The high-profile event, the successor to last year’s Global Health Policy Summit in London, will by organised by Qatar Foundation for Education, Science and Community Development on December 1-11 and will bring together heads of state, ministers, senior government officials, academics and thinkers, as well as some of the world’s most influential business leaders,
“Qatar Foundation has launched a number of crucial initiatives within medical research and health care that benefit people both nationally and internationally,” Mohammad Fathy Saoud, president of Qatar Foundation, said as he emphasised the organisation’s firm commitment to Wish and to advancing health care through the key areas of research, development and education. “We now have a much more enhanced understanding of how innovation can overcome globalised health care challenges, and the value of creating a far-reaching network that is a lasting resource for innovators and reformers worldwide.”
The mission of Wish, closely aligned to the vision of Shaikha Moza Bint Nasser, chairperson of Qatar Foundation, represents her commitment to raising the standards of health care nationally and internationally, organisers said.
Shaikha Moza announced Wish during last year’s Global Health Policy Summit in London’s Guildhall, jointly organised by Qatar Foundation and Imperial College London’s Institute of Global Health Innovation. In her speech, she urged delegates to invest their efforts into coordinating and improving prevention and treatment of diseases by exchanging ideas, collaborating, and learning from global experiences.

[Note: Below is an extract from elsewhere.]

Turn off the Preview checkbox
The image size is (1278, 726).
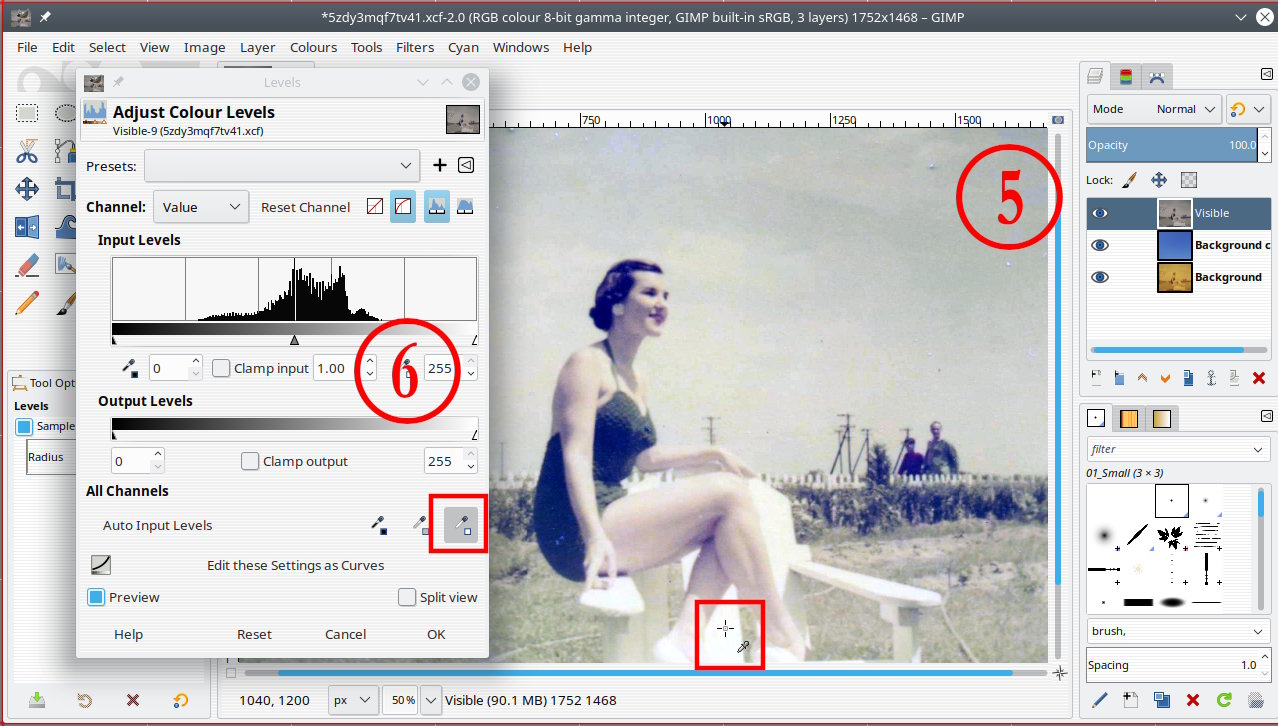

“Wish is about action,” Lord Darzi of Denham, chairman for the Institute of Global Health Innovation at Imperial College London and executive chair of Wish said. “This Summit will look at ideas which are evidence-based, scalable, and sustainable — often ideas which have already been implemented somewhere in the world — and work out how to implement them far more widely. The Summit will be based on the concept that radical innovation is needed to meet the world’s health challenges, and that this requires more collaboration between those bodies and individuals that are in a position to make a difference. I hope that in time this annual event will become the Davos of health care.”
The Summit’s working groups will focus on eight themes — obesity, mental health, integrated and accountable care, end-of-life, road traffic accidents, empowering patients, antimacrobial resistance and big data.
According to organisers, Wish’s objectives highlight Qatar’s growing role as an emerging centre for health care innovation.
“Through Wish, Qatar Foundation aims to create tangible and long-lasting solutions in health care advocacy, policy, research and delivery,” a statement said. “In keeping with this objective, the Summit has been designed to build a network of health experts and to facilitate an interdisciplinary approach, as well as best practices that can transform health care policies and systems globally.”